第170話 アジナー・チャクラ

 第二の瞳、アジナー・チャクラは様々なものを見通すことが出来る。


 千里眼では距離を無視してみたいものを見ることが出来るし、物事を正確に見ることが出来る。正確に、と言うのはつまり、人力顕微鏡だ。さっき限界を試したら原子っぽい球体が見えた。意味分からん。


 で、他はどうなのか、という、実は心も読めるようになったらしい。他人を深くまで覗き込もうとすると、その内側にある感情らしきモヤが見えるようになったのだ。

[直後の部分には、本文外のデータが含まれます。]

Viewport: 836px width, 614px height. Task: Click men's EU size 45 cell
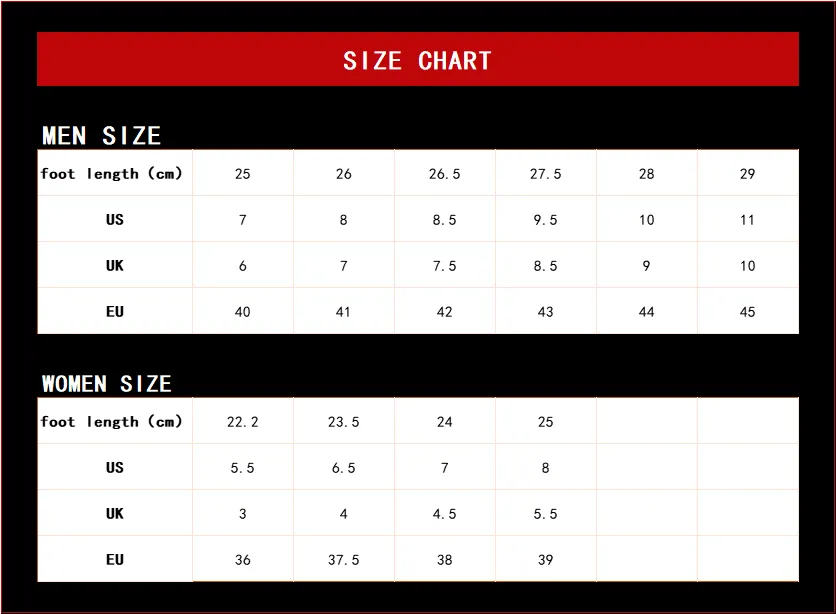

 俺が試みているのは、まさにそれだった。お題は『苦悩、正義、運命』とのことだったので、傀儡子の中を覗き込む形で眺めている。


 が。


「んー……」


 ちょっと抽象的な部分が大きくて、俺は傀儡子の中を測りかねていた。


「正義は、多分分かった。快楽、だな。自分が楽しければそれでいい。そういうあけすけな感じがある」


『ウリエル、正義は快楽だ』


『然り。ならば苦悩、運命は何か』


『ウェイド、何か分かるか?』


 問われるも、難しい。苦しむようにどよどよと蠢く部分があったから、さらに覗き込んでみるが、これは、ううむ。

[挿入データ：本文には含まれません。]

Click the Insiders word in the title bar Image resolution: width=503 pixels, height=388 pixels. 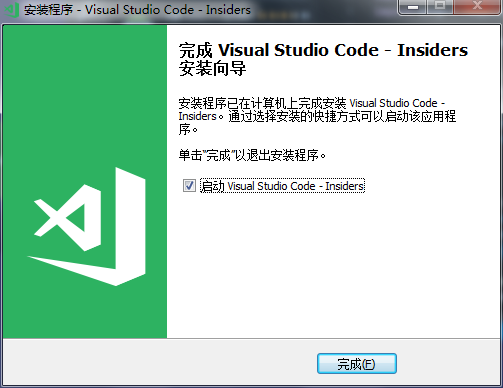click(228, 10)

「焦り、みたいなのがあるにはあるんだが、ちょっと弱いか……? 何つーか、惜しむというか、そんな感じ。けど、核心じゃない気がする」


『焦りと、惜しむ……。ナイトファーザーの終焉についてか? ウリエル、どうだ』


『それは偽りなり。真の苦悩にあらず』


『だとよ。……チッ、傀儡子がこの辺りを怪しみ始めた。屋根上伝いに移動する』


「了解」


 俺は一瞬千里眼に切り替えて、フレインたちの進路に問題がないかを確かめる。それから、再び傀儡子の中に目を剥けた。

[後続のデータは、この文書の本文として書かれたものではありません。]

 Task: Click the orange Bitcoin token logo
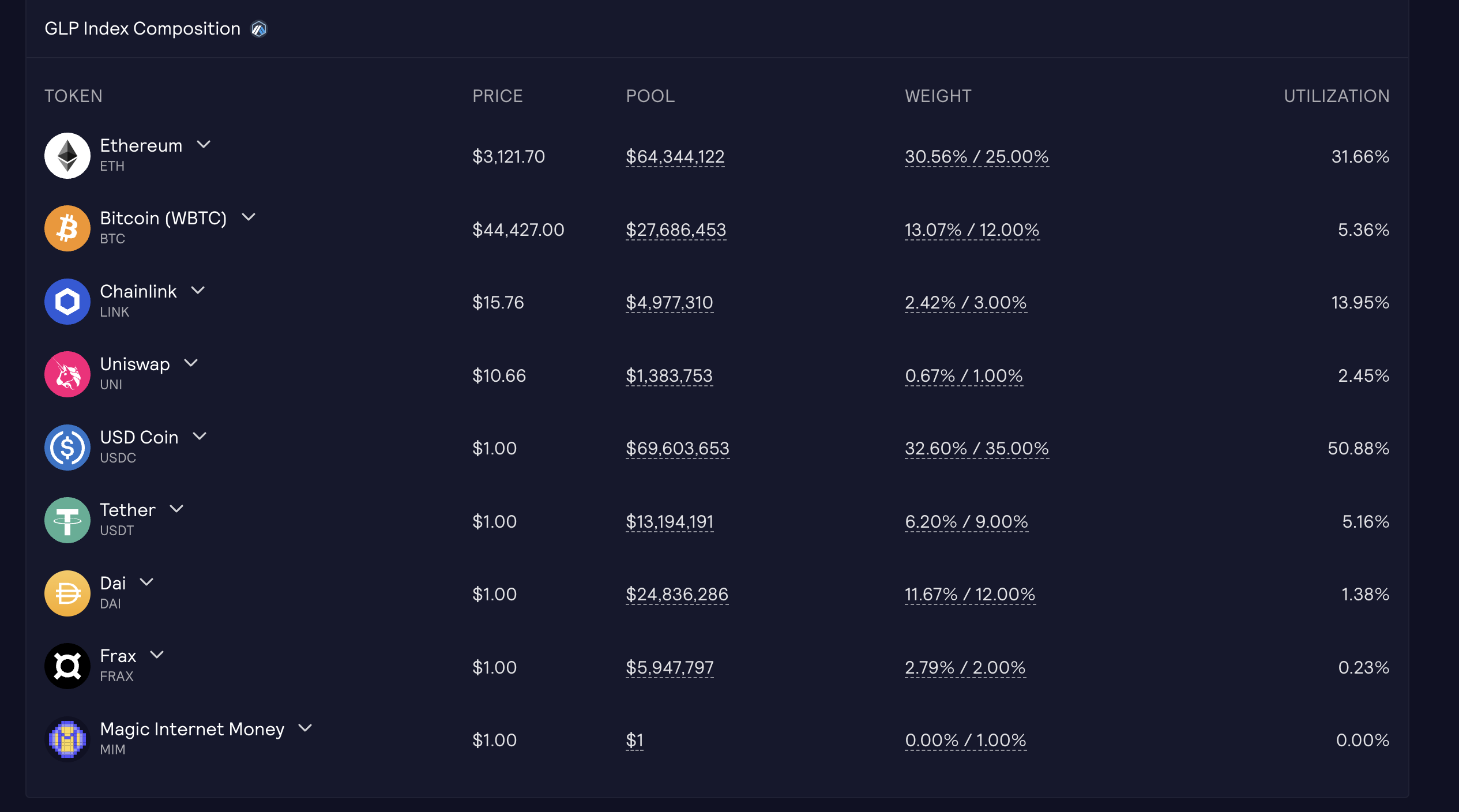tap(67, 228)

 恐らく、このどよどよと蠢く苦しみは、見るものとしては間違ってはいない。だが、ウリエルとかいう翼の塊に言われたように、俺が見たのはあくまで表層に違いない。


 ならば、さらに深く。俺は思い切って、その苦しみの感情の中に第二の瞳を突っ込んだ。


『何を見ているのですか?』


「ッ!」


 俺は目に痛みを感じて、のけぞりながら目を押さえた。右目が見えない。


「ウェイド!? 目から血が……!」


「うおお……。アジナー・チャクラってこんなことあるのかよ」


 俺は切られていない左目で、右目から垂れた血を手に拭い見た。アジナー・チャクラで無理をした場合、目に直接ダメージが行くらしい。アナハタ・チャクラを先に覚えておいてよかった。


 そこで、フレインが問いかけてくる。


『何だ、何が起こった。傀儡子どもの動きが今止まったが』


「覗き込み過ぎて斬られた」


『あ? お前家でぬくぬくしてるんじゃなかったのか』


「そのはずだったんだけどな。まぁこの程度問題ない」


 第二の心臓、アナハタ・チャクラで目を回復する。


 なるほど、これはこれで刺激的じゃないか。今までにない新感覚だ。俺は本腰を入れて、第二の瞳、アジナー・チャクラで観察を続ける。


「ウェイド、家にいるからって、無理して良いとは言ってないよ」


「ごめんなトキシィ、少しだけだから」


 表層ではなく深層。そこには、傀儡子と同じ姿をした番人が存在しているようだった。奴に斬られたのか。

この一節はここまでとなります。